Pour le syndicat FO-Magistrats, le projet de loi Urvoas « place la justice sous le contrôle du ministère de l’Intérieur et des services de renseignements ».
Le Point.fr : Perquisitions de nuit, écoutes téléphoniques, recours aux Imsi-catchers (matériel d’espionnage téléphonique)… Si la loi Urvoas est votée, le procureur aura désormais, pour les affaires les plus graves, des pouvoirs presque identiques à ceux des juges d‘instruction. Qu‘en pensez-vous ?
Jean de Maillard : C’est un projet qui tue le juge d’instruction. Il était déjà dans un état de coma avancé, le voilà désormais en état de mort clinique. Pour les affaires les plus graves, le gouvernement veut donner au parquet tous les pouvoirs d’investigation du juge d’instruction. Depuis des années, les affaires qui lui étaient confiées étaient déjà en déclin constant. Selon les chiffres officiels, seules 2 à 3 % des affaires pénales sont confiées au juge d’instruction. Selon nos calculs, et si on prend l’ensemble des enquêtes, ce chiffre descend plutôt à 0,4 %. La vérité, c’est que les juges d’instruction n’ont plus qu’un rôle résiduel dans le fonctionnement de la justice.
En quoi est-ce un problème ?
Le parquet est devenu le centre de gravité du fonctionnement de la justice.
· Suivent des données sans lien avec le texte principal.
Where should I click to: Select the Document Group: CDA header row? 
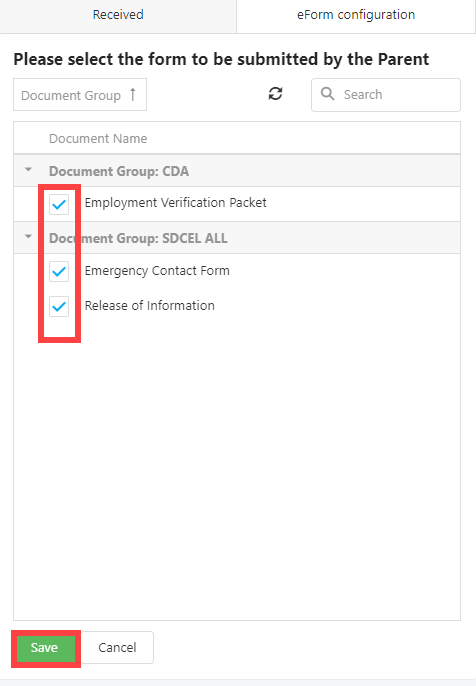pos(237,171)
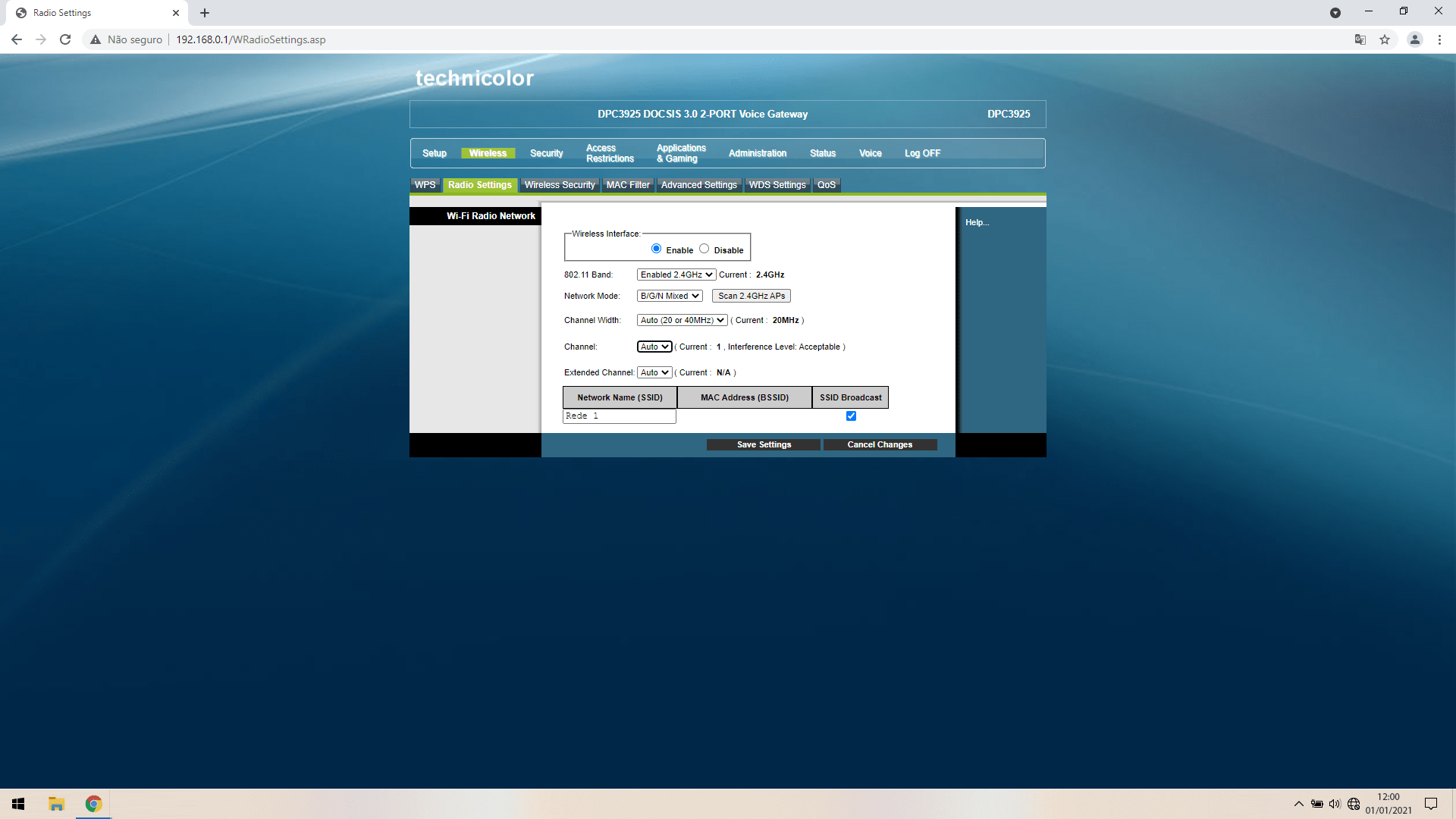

Les tribunaux, submergés, sont de moins en moins saisis. Seules 30 % des affaires traitées par le parquet sont renvoyées devant les tribunaux pour être débattues selon un mode de jugement traditionnel. Tout le reste suit des voies non conventionnelles : décisions de classement, conciliations, plaider-coupable et même, depuis la loi Taubira d’août 2014, des transactions pénales (les policiers proposent de solder un litige en contrepartie d’une amende). Le parquet devient le deus ex machina de la justice. Mais doit-on rappeler qu’il est hiérarchisé et, en l’absence d’une réforme constitutionnelle, dépendant de l’exécutif ?
On comprend les risques de pressions dans les affaires politico-financières… Mais, en matière de terrorisme ou de criminalité organisée, quelles pourraient être les dérives ?
Depuis 2009 et la création des états-majors de sécurité, les tribunaux et les parquets ont été en quelque sorte placés sous la tutelle des préfets. Le procureur doit désormais rendre compte au préfet de ce qu’il fait et comment il mène sur un territoire donné la politique pénale qu’il met en œuvre. Ces états-majors peuvent même surveiller eux-mêmes des condamnés déjà suivis par le juge de l’application des peines. Cette évolution a été entérinée par un décret d’octobre 2015, que FO-Magistrats a attaqué devant le Conseil d’État. En clair : le ministère de la Justice est en train de passer sous le contrôle du ministère de l’Intérieur et des services de renseignements.
Comment cela se traduit-il concrètement ?
Lorsque la DGSI, par exemple, souhaite faire une écoute administrative, c’est-à-dire sans contrôle du juge judiciaire, elle doit solliciter l’autorisation du Premier ministre après l’avis de la Commission nationale de contrôle des techniques de renseignement (CNCTR), laquelle peut saisir le Conseil d’État pour faire interrompre ou détruire une écoute. Contrairement aux autres syndicats, nous considérons chez FO que ce contrôle est satisfaisant. Mais nous avions demandé en vain que cette compétence purement administrative n’empiète pas sur les enquêtes qui doivent être menées par la justice. Car aujourd’hui, ce qui va se passer, c’est que, si la DGSI souhaite demander des écoutes, elle aura tout intérêt à s’adresser directement au parquet. Elle dira qu’il y a une menace d’attentat, présentera éventuellement une note blanche peu étayée et affirmera qu’il est indispensable de mettre telle ou telle personne sur écoutes. Le procureur, qui n’a pas accès aux informations classées « confidentiel défense » ou « secret Défense », sera obligé de la croire quasiment sur parole. Quant au contrôle du juge des libertés et de la détention (JLD) qui doit délivrer l’autorisation, il est largement théorique. Le JLD n’a aucune garantie statutaire. Il décide seul sur des points ponctuels de l’enquête, sans connaître l’entier dossier, dans l’urgence et sans contradictoire. Pour finir, l’enquête du procureur peut rester entièrement secrète et il n’existe aucun contrôle de légalité de ses actes. C’est la porte ouverte à tous les abus.